City planners focus on cyclists and pedestrians

A volunteer interviews a cyclist in downtown Bellevue as part of the city
A volunteer interviews a cyclist in downtown Bellevue as part of the city's study of pedestrians and cyclists.
— image credit: Courtesy City of Bellevue

The city of Bellevue has released the results from a study it completed to gauge the number of pedestrians and bicyclists traversing Bellevue on an average day.

City staff used traffic cameras and volunteer interviewers in September and October to gather information.

The pedestrian/cyclist tally will be taken annually, and is intended to help city planners recommend transportation improvements for pedestrians and cyclists.

The first count took place Sept. 29 from 4 p.m. to 6 p.m., using video cameras at four intersections leading in and out of downtown Bellevue.
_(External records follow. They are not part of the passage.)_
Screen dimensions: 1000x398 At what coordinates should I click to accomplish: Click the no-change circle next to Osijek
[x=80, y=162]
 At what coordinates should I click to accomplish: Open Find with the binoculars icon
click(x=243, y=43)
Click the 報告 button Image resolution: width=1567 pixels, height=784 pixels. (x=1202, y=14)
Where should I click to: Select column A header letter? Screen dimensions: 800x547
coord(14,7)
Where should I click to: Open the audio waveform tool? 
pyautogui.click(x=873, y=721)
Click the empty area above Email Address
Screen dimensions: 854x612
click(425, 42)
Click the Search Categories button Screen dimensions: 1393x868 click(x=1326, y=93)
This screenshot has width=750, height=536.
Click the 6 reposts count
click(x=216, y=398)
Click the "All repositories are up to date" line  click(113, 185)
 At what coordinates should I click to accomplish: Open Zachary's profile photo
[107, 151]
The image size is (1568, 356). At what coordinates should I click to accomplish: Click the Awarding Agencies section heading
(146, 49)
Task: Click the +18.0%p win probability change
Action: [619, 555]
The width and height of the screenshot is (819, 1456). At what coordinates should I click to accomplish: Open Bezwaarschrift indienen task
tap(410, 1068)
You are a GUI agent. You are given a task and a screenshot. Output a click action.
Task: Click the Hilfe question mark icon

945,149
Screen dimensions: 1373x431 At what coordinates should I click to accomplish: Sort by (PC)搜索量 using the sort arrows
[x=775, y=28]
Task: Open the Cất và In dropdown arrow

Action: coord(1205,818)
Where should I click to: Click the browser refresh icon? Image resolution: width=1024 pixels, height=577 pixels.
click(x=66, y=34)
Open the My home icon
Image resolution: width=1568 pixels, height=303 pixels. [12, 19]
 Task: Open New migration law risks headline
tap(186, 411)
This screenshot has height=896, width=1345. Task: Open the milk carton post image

The pedestrian tally came to 29,758. In addition, 367 cyclists were counted at 13 locations throughout the city during that same period.

Interviews took place Oct. 1 with 53 pedestrians and nine bicyclists at the intersection of 108th Ave. NE and NE Fourth St.

The surveys showed that the majority of walkers and cyclists – 66 percent and 77 percent respectively – were commuting to work.

The median length of a pedestrian trip was a mile, while the median length for cyclists was nine miles, including parts of their trip made by transit.

Fifteen percent of walkers said they would like to see shorter waits at crosswalks. This was more than any other suggestion for improvements.

The city has plans for constructing three new mid-block crossings at downtown intersections in 2010. The goal is to make walking more convenient.

Fifty-five percent of cyclists participating in the survey said they wanted bike lanes on city streets.

The city's new ped-bike plan calls for 144 miles of new bikeways, including new downtown bike lanes on 108th and 112th avenues, Main Street, and NE 12th St. However, there is no timeline yet for those projects, and the city is planning for budget cuts due to declining revenues.